Soak the Amaryllis for 6 hours. Don't oversoak the bulbs, or they may rot.
After 6 hours, dry the bulbs and trim off the roots just where they meet the bulb. You'll want a flat surface on the bottom of the bulb, so stand it up to make sure it stands straight. Take off as little of the actual bulb as possible.
Chop the paraffin wax into small pieces, which helps it melt quickly.
Melt the paraffin wax in a double boiler or something similar over low heat. It is easier to fully coat the bulbs if the container holding the wax is narrow rather than wide, which forces the wax to be deeper. See the warning about paraffin wax in the notes.
While the wax is melting, use aluminum foil and/or baking sheets to cover as much of your stove and counter as possible. You will be extra thankful you did this after you are done! I learned the hard way how messy it is to clean many little wax drops.
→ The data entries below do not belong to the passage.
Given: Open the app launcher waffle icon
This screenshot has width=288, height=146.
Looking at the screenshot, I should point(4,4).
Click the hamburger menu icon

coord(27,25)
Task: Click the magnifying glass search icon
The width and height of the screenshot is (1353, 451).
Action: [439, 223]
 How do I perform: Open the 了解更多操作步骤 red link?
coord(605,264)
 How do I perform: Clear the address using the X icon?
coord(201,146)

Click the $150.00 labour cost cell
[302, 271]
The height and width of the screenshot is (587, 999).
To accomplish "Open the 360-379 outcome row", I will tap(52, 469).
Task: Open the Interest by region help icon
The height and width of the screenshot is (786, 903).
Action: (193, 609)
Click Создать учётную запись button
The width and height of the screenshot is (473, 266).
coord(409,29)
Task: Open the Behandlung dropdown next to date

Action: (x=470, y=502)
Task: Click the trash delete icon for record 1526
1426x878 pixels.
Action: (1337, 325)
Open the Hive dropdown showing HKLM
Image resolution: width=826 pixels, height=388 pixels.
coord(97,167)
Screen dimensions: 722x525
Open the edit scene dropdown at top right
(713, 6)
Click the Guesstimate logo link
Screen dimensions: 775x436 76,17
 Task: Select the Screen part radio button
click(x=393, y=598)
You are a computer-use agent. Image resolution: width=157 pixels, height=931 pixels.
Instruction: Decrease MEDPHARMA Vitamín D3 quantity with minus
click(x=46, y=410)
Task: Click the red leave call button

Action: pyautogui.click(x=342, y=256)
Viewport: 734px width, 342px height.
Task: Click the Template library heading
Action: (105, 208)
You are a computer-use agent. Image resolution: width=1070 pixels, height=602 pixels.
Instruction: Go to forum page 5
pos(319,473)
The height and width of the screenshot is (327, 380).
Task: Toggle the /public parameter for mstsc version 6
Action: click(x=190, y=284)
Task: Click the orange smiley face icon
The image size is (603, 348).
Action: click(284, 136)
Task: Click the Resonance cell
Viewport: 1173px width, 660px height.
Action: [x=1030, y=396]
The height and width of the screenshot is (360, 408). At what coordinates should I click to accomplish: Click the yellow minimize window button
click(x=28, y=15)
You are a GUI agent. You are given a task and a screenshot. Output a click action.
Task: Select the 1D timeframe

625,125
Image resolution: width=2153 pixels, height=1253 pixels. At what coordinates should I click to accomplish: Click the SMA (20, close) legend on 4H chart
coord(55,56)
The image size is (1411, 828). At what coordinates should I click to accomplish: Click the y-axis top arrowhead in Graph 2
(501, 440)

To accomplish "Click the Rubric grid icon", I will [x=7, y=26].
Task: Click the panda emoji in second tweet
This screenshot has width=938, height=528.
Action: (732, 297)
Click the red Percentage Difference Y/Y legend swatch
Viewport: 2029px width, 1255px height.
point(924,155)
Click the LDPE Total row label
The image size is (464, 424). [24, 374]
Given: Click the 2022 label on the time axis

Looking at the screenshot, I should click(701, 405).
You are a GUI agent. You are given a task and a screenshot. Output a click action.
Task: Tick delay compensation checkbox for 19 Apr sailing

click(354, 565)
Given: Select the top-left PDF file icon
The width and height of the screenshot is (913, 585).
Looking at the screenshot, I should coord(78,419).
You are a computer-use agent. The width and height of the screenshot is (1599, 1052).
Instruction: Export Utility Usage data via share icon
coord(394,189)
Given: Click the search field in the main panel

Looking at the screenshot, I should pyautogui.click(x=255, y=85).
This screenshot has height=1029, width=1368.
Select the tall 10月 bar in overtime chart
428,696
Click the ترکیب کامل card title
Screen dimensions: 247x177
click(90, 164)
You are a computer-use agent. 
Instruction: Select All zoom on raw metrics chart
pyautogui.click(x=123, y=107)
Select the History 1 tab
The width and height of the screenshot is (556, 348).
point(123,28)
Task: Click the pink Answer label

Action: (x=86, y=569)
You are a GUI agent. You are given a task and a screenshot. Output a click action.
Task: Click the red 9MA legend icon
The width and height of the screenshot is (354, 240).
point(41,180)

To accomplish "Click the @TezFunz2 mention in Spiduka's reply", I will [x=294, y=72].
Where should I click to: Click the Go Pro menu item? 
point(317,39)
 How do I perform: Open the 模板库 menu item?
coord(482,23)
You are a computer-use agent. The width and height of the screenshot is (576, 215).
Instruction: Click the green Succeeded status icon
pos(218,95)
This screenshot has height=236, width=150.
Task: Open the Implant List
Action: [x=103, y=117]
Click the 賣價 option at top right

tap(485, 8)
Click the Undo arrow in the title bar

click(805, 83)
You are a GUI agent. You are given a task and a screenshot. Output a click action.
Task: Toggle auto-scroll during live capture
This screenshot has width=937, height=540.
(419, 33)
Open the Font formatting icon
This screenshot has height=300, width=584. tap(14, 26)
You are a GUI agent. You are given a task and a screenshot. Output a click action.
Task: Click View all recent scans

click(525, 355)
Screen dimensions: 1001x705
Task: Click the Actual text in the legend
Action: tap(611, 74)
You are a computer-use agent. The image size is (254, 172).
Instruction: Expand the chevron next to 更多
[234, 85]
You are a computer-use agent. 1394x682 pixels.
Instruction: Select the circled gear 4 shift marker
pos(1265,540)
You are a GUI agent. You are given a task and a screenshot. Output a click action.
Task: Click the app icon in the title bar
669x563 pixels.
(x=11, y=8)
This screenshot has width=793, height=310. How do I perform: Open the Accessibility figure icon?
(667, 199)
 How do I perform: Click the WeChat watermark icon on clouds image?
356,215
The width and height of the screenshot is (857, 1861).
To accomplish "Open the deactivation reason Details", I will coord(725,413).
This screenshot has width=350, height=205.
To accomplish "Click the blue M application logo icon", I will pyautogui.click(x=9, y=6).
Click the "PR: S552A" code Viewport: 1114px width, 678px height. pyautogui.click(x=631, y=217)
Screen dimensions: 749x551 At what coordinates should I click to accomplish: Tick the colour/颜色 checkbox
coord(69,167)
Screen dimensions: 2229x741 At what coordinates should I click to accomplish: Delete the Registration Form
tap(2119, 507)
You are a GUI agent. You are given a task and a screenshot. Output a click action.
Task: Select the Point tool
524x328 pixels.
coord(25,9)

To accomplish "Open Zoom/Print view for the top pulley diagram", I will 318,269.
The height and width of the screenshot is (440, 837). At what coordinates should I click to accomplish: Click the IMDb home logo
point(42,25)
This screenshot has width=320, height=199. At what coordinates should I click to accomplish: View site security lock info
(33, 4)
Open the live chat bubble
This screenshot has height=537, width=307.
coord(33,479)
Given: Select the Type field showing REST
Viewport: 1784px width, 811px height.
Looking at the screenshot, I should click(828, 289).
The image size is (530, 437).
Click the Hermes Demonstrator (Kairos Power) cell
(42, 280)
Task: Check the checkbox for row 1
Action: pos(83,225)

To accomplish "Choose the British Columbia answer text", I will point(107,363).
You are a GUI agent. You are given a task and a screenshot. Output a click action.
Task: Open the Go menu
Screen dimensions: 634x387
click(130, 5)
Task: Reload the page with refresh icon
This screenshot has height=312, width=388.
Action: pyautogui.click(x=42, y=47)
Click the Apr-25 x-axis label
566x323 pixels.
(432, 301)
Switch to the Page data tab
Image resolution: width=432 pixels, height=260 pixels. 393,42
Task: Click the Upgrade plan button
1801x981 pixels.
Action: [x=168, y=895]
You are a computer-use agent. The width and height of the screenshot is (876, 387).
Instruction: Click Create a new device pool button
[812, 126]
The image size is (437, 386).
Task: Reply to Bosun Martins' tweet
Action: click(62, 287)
Line a cookie sheet with parchment paper. If you have a variety of bulbs, try to keep the tags attached to the green or place them on the parchment paper so you can keep track of which bulb is which.
While you want the wax to melt, you want to keep it from getting too hot. The ideal wax temperature for dipping the amaryllis bulbs is around 120℉ (48.9°C). I turned the stove off once the wax temperature reached 120℉ (48.9°C) and then would turn it back on once the wax seemed less smooth.
Hold the amaryllis bulbs by their neck or any green leaves and dip them in the wax. You want to walk a fine line between waxing it and overheating the bulb. I would quickly dip each bulb about 10 times and then let it cool down before dipping it again. Place the bulb cut side down on a piece of parchment paper between each set of 10 dippings. All told, I dipped each bulb approximately 70 times.
Once your bulbs are fully coated, set them aside to cool
You can add color to the waxed bulbs once they are cool with spray paint!
Tape any green leaves/stems with painter's tape to shield them from the paint. Use several light coats of paint so you don't get drips.